→ HOW TO COMPLETE THIS TASK: Only the lines from the top of the data through the one with "The image size is (909, 504)." are to be written out, each exactly as it stands.
Top of SOURCE MATERIAL
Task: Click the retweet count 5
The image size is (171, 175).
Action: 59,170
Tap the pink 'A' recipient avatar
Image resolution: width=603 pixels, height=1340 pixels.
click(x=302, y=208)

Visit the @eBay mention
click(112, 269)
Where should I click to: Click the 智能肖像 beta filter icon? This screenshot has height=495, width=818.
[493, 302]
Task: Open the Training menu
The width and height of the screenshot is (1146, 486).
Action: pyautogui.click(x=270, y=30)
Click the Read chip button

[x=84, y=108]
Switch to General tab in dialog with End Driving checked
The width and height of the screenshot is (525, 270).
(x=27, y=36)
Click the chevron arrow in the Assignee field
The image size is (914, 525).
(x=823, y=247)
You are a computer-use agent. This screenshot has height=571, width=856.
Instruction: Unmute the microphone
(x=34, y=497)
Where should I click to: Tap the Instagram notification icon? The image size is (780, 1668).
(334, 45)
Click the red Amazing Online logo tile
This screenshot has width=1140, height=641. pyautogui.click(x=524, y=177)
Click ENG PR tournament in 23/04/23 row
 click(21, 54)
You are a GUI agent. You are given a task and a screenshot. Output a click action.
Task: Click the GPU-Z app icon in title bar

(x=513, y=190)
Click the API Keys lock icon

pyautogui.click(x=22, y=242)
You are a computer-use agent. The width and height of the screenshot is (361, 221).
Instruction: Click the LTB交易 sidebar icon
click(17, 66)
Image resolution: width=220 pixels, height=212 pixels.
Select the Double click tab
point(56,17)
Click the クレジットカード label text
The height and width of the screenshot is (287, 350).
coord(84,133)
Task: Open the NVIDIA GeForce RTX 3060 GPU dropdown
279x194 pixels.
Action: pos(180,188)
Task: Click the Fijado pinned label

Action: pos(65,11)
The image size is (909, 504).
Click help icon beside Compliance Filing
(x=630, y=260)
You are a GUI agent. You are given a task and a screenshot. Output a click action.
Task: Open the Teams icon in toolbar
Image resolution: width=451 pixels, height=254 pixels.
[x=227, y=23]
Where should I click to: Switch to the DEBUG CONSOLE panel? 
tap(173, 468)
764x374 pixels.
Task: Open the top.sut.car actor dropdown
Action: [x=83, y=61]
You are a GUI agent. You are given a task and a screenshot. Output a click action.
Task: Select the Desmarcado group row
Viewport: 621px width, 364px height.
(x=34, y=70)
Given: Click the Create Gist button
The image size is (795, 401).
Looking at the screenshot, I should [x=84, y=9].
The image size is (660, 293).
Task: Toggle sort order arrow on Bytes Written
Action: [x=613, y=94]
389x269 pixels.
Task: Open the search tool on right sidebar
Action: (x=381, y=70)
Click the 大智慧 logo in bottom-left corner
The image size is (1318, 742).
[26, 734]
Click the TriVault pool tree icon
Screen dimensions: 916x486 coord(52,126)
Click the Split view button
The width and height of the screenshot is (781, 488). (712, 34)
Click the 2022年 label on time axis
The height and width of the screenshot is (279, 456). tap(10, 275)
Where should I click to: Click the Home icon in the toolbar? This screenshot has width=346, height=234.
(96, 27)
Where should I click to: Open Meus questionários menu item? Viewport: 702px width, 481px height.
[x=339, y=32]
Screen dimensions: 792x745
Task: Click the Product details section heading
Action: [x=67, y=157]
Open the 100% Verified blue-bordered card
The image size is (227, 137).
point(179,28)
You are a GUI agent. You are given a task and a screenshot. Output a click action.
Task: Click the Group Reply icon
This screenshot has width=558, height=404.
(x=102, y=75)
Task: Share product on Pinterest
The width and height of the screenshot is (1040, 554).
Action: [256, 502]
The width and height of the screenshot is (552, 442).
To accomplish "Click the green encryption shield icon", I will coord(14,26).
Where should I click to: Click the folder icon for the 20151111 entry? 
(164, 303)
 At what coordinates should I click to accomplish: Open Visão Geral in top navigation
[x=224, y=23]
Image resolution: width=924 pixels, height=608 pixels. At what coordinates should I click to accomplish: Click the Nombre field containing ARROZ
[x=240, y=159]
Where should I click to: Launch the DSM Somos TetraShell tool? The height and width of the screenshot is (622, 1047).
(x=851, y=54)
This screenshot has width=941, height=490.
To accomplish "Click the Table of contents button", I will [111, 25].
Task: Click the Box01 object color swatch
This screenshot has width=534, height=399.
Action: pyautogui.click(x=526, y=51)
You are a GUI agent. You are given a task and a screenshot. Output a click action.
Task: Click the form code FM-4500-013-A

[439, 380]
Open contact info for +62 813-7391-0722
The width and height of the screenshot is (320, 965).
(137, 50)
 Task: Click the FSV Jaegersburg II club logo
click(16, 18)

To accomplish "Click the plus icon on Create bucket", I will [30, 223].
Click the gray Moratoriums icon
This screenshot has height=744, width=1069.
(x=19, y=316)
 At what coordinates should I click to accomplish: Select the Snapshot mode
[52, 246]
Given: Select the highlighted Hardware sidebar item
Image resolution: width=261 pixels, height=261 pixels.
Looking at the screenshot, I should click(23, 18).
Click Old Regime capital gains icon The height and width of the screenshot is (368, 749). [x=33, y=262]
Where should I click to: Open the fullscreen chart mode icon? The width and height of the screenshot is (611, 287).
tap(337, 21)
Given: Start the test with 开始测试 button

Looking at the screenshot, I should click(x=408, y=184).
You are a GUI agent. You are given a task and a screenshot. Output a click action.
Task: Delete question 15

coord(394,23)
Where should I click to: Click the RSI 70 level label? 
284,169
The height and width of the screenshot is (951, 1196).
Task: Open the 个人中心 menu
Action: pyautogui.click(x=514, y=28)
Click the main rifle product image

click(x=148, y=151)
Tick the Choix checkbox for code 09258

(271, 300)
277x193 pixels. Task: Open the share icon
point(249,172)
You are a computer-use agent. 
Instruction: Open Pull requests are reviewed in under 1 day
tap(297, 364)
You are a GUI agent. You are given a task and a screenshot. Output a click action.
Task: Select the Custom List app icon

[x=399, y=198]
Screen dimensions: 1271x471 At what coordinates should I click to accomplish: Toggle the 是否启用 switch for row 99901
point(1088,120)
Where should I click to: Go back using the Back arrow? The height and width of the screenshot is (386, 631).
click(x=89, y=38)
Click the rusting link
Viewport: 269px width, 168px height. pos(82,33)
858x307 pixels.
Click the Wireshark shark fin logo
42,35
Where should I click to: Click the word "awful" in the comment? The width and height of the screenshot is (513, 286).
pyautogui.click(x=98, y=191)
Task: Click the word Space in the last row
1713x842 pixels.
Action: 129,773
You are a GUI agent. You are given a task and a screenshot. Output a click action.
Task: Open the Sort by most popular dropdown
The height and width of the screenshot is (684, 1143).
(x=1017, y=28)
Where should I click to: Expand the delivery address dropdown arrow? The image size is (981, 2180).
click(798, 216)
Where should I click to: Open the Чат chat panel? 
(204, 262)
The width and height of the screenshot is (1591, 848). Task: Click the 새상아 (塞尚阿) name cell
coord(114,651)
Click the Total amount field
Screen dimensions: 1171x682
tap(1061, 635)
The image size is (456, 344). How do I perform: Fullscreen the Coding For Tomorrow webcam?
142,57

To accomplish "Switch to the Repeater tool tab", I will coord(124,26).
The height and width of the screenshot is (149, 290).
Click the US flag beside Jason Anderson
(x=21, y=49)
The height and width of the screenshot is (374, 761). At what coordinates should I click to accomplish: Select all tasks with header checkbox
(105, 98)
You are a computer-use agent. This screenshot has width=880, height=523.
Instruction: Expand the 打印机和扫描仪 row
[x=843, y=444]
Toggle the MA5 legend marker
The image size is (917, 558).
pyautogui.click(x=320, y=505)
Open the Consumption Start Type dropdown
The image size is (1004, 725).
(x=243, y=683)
Bottom of SOURCE MATERIAL
→ RESULT BELOW:
Task: Click the retweet count 5
The image size is (171, 175).
Action: 59,170
Tap the pink 'A' recipient avatar
Image resolution: width=603 pixels, height=1340 pixels.
click(x=302, y=208)

Visit the @eBay mention
click(112, 269)
Where should I click to: Click the 智能肖像 beta filter icon? This screenshot has height=495, width=818.
[493, 302]
Task: Open the Training menu
The width and height of the screenshot is (1146, 486).
Action: pyautogui.click(x=270, y=30)
Click the Read chip button

[x=84, y=108]
Switch to General tab in dialog with End Driving checked
The width and height of the screenshot is (525, 270).
(x=27, y=36)
Click the chevron arrow in the Assignee field
The image size is (914, 525).
(x=823, y=247)
You are a computer-use agent. This screenshot has height=571, width=856.
Instruction: Unmute the microphone
(x=34, y=497)
Where should I click to: Tap the Instagram notification icon? The image size is (780, 1668).
(334, 45)
Click the red Amazing Online logo tile
This screenshot has width=1140, height=641. pyautogui.click(x=524, y=177)
Click ENG PR tournament in 23/04/23 row
 click(21, 54)
You are a GUI agent. You are given a task and a screenshot. Output a click action.
Task: Click the GPU-Z app icon in title bar

(x=513, y=190)
Click the API Keys lock icon

pyautogui.click(x=22, y=242)
You are a computer-use agent. The width and height of the screenshot is (361, 221).
Instruction: Click the LTB交易 sidebar icon
click(17, 66)
Image resolution: width=220 pixels, height=212 pixels.
Select the Double click tab
point(56,17)
Click the クレジットカード label text
The height and width of the screenshot is (287, 350).
coord(84,133)
Task: Open the NVIDIA GeForce RTX 3060 GPU dropdown
279x194 pixels.
Action: pos(180,188)
Task: Click the Fijado pinned label

Action: pos(65,11)
The image size is (909, 504).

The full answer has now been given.